The ml_task_queue parameter manages the queueing system for machine learning tasks in MindsDB. ML tasks include operations such as creating, training, predicting, fine-tuning, and retraining models. These tasks can be resource-intensive, and running multiple ML tasks simultaneously may lead to Out of Memory (OOM) errors or performance degradation. To address this, MindsDB uses a task queue to control task execution and optimize resource utilization.

The type parameter defines the type of task queue to use.

  • local: Tasks are processed immediately as they appear, without a queue. This is suitable for environments where resource constraints are not a concern.
  • redis: Tasks are added to a Redis-based queue, and consumer process (which is run with --ml_task_consumer) ensures that tasks are executed only when sufficient resources are available.
    • Using a Redis queue requires additional configuration such as the host, port, db, username, and password parameters.
    • To use the Redis queue, start MindsDB with the following command to initiate a queue consumer process: python3 -m mindsdb --ml_task_queue_consumer. This process will monitor the queue and fetch tasks for execution only when sufficient resources are available.
    "file_upload_domains": [],

The file_upload_domains parameter restricts file uploads to trusted sources by specifying a list of allowed domains.
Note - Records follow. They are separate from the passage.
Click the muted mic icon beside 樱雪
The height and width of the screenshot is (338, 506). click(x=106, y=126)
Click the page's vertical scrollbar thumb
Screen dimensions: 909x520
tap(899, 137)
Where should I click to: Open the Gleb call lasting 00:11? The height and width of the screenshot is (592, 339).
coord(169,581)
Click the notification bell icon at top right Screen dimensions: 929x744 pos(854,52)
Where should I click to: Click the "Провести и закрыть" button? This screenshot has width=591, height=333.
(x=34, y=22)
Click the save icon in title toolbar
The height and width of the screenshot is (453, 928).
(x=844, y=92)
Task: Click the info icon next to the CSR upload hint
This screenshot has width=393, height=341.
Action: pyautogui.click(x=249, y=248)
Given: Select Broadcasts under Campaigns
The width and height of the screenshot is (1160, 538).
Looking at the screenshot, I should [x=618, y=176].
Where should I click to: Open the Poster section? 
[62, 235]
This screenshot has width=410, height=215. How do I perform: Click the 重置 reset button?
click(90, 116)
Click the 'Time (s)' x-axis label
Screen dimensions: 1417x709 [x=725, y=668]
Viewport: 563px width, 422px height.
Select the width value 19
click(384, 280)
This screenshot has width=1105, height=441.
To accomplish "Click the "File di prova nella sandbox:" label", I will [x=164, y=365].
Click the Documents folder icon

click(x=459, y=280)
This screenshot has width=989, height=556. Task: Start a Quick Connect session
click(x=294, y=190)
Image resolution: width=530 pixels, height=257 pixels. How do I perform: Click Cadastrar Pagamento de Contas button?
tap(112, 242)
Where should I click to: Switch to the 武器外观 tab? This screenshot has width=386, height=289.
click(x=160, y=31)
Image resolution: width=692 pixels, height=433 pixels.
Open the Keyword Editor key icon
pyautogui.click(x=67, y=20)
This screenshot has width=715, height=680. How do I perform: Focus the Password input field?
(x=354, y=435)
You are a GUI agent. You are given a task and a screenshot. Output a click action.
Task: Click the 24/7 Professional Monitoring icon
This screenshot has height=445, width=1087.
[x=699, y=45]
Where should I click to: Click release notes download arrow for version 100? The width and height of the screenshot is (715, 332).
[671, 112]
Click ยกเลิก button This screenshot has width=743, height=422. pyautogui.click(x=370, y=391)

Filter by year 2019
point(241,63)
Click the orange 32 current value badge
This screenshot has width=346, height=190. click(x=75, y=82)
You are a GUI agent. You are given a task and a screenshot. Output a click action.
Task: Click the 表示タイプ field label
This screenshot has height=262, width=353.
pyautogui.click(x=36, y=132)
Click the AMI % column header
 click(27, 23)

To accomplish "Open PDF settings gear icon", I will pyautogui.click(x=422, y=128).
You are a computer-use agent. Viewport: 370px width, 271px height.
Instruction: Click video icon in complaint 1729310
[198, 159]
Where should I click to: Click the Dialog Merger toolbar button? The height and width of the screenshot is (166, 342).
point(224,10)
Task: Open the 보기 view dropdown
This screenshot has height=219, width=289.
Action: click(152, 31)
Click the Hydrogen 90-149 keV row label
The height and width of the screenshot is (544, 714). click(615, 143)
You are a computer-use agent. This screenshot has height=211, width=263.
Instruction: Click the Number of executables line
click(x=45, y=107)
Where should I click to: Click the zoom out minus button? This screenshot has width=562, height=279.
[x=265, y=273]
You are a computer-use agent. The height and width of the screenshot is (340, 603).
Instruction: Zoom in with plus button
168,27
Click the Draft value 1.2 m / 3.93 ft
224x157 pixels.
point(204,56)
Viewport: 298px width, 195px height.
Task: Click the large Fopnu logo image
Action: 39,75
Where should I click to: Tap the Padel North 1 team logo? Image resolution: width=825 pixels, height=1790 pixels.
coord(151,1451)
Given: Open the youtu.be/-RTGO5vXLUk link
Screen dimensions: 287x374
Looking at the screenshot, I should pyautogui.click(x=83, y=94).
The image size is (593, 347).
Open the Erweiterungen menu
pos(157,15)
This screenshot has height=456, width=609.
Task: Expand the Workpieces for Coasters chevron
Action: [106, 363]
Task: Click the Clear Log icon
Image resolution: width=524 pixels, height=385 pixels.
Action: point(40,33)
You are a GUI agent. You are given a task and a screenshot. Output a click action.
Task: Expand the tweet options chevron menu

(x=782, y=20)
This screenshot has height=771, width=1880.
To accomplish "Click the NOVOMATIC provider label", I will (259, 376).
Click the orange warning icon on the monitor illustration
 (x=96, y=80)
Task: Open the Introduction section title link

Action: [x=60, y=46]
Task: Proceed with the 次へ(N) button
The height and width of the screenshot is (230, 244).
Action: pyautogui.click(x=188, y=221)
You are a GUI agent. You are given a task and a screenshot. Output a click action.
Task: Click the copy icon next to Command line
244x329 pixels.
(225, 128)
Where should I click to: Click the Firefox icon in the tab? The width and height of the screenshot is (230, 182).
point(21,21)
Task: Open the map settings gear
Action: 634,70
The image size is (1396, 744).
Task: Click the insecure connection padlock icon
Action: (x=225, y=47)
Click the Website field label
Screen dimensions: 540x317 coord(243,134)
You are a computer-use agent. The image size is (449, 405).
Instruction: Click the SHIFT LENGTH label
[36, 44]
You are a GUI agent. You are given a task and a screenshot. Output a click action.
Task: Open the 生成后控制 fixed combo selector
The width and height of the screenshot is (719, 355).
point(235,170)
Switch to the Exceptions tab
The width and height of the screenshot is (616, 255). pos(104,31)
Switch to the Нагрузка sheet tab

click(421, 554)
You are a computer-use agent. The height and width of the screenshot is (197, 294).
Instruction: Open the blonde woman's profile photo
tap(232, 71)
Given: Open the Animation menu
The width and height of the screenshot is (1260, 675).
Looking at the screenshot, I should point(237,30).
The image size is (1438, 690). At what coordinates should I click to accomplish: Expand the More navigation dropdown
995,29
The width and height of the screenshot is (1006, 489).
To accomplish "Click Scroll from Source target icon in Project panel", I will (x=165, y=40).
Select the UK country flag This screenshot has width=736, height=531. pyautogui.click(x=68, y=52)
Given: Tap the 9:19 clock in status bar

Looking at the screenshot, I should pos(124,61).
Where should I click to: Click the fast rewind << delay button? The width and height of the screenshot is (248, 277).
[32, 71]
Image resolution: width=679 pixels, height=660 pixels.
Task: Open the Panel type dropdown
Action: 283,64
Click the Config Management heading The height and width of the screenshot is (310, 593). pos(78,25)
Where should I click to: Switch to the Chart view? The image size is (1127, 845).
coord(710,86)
This ensures that users can only upload files from the defined sources, such as S3 or Google Drive ("file_upload_domains": ["https://s3.amazonaws.com", "https://drive.google.com"]).

If this parameter is left empty ([]), users can upload files from any URL without restriction.

    "web_crawling_allowed_sites": [],
}

The web_crawling_allowed_sites parameter restricts web crawling operations to a specified list of allowed IPs or web addresses. This ensures that the application only accesses pre-approved and safe URLs ("web_crawling_allowed_sites": ["https://example.com", "https://api.mysite.com"]).

If left empty ([]), the application allows access to all URLs by default (marked with a wildcard in the open-source version).